なし崩し的な解釈改憲は危ういと感じますが, 何事も社会の変化に応じた見直しは当然, 必要と思います.

集団的自衛権を認める安全保障関連法の議論では, 憲法違反か如何かが焦点になりました.

賛成派, 反対派ともに立場を共有する人のみの思考空間が作られ, 考えが異なる人と意見を交わすこと自体が糾弾されかねない雰囲気が生まれました.

建設的な議論が必要なのに, 内容よりも立場が優先されがちな状況に, 多くの人は失望と落胆を感じたのではないでしょうか.

脳内物質の特性からみると, 日本には共同体意識が強く, 余所者や逸脱者を排除しようと攻撃する傾向の強い人が他国より多くいます.

前例を覆したり, 自ら意思決定したりする事を好まない遺伝的資質の人も多数派です.

集団になると, 他人の顔色を窺うあまり, 異論を言えなくなったり, 逆に主張の強い人に引きずられて極端に過激になったりする現象が知られています.

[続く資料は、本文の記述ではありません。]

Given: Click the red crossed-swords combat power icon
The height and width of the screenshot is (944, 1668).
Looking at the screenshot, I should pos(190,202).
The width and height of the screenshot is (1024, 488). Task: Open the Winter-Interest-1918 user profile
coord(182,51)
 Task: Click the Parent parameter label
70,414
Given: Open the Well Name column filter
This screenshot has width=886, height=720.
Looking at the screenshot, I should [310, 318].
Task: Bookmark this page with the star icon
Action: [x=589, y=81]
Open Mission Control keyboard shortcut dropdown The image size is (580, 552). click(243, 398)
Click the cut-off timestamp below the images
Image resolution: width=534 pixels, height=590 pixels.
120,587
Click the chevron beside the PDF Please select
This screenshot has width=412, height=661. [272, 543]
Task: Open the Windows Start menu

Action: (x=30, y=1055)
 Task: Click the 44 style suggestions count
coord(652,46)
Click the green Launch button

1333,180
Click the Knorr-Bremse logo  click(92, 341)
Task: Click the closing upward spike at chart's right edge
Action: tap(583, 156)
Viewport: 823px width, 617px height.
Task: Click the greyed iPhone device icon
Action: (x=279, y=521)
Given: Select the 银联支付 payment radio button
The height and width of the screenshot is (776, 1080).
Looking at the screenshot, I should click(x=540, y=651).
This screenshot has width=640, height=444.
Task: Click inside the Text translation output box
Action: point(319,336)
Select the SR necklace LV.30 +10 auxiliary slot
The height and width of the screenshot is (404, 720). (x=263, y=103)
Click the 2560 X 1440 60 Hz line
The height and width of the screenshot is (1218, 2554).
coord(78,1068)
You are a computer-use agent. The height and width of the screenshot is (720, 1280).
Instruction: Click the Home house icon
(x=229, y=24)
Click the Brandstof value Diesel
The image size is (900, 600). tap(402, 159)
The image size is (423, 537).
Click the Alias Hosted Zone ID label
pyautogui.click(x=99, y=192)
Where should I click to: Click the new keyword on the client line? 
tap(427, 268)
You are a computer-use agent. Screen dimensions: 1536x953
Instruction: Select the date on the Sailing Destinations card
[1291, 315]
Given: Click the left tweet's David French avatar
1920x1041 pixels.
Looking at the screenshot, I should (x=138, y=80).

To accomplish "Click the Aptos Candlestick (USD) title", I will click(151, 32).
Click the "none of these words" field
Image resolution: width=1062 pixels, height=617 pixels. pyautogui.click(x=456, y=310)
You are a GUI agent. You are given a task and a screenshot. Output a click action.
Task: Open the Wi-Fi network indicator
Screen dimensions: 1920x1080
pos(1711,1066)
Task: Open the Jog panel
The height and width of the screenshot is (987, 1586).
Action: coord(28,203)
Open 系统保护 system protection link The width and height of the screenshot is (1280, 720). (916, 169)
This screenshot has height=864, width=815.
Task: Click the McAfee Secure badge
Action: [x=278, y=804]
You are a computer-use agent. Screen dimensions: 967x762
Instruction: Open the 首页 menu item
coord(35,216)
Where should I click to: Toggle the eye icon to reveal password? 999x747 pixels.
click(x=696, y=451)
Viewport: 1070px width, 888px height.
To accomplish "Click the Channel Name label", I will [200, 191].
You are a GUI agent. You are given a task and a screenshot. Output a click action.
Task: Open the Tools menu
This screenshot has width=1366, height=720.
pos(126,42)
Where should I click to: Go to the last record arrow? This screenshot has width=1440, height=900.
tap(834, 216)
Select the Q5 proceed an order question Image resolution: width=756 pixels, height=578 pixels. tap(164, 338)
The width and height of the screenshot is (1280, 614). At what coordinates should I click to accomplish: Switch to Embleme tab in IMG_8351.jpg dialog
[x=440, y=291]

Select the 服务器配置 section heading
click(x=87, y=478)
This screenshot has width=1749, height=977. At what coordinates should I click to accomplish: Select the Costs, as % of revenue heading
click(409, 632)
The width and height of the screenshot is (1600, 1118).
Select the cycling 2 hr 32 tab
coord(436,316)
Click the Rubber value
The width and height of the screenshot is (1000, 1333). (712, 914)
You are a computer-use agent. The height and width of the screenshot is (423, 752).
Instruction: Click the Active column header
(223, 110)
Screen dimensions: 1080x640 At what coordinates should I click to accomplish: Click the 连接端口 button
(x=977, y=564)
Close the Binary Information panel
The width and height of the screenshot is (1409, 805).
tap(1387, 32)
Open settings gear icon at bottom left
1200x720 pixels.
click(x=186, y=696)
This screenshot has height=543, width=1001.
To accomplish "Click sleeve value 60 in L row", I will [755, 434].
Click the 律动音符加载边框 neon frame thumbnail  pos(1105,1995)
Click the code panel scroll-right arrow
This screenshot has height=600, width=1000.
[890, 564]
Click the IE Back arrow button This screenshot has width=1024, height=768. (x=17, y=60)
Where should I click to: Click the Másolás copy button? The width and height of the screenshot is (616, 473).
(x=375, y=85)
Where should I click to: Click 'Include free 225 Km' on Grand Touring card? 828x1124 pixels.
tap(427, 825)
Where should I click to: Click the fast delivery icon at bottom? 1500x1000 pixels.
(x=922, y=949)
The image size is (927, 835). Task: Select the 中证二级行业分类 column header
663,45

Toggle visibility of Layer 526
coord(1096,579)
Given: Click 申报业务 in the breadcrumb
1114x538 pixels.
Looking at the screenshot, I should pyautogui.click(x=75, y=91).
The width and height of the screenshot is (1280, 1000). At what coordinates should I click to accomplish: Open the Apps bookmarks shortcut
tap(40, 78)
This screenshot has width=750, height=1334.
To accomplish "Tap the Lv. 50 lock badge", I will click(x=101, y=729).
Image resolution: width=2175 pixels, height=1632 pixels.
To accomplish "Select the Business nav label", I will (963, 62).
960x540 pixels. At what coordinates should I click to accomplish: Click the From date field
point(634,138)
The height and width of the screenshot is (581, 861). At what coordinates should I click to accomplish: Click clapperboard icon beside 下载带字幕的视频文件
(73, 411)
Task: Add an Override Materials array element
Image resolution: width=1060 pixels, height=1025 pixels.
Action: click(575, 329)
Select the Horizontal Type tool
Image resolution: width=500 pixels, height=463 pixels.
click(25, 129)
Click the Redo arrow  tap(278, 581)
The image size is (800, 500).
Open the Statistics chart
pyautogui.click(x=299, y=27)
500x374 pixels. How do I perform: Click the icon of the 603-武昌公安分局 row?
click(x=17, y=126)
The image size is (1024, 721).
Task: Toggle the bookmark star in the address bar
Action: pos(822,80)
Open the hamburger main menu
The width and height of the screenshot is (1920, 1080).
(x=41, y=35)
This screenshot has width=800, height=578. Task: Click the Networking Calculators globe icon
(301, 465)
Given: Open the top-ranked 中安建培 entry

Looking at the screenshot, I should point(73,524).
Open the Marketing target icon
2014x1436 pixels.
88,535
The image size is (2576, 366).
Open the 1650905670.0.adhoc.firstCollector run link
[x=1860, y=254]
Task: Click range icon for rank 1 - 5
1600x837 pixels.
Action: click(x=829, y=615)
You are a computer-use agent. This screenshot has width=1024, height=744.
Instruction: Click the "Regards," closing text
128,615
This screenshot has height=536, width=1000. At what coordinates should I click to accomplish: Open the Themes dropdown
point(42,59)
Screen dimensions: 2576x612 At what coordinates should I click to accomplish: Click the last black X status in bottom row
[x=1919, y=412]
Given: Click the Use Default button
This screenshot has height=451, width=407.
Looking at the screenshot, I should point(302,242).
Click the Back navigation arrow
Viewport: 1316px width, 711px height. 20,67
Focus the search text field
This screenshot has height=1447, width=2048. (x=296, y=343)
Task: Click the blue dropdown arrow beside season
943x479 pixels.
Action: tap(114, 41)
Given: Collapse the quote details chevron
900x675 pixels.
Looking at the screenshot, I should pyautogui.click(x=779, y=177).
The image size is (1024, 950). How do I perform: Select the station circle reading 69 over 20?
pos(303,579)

私たちの様な特徴を持った共同体では特にこうした現象が強く起こります.

その結果, 誰にも望ましくない政治決定がなされてしまう事態を危惧しています.

改憲論議を始める時, まず私たち自身が自らの弱点をよく知らねばなりません. それが最重要の課題と思います. (引用終り)

戦後 72 年, 曲がりなりにも "平和" を享受出来たのは, 偏に, 平和憲法があったからである.

然し, 北朝鮮のミサイル開発, 中国の領土拡大策などを初めとし, 日本を取り巻く環境は激変している.

"なし崩し的な解釈改憲は危うい" と言う中野先生の主張には共感を覚える.

理念だけでなく, 現実的にきちんと国を守れる "平和憲法" について, 先ずは議論を尽す事が求められていると思うのだが...

好むと好まざるとに拘らず, 平和を標榜する日本の 「国としての在り方」 が間違いなく問われている.

Have a nice weekend!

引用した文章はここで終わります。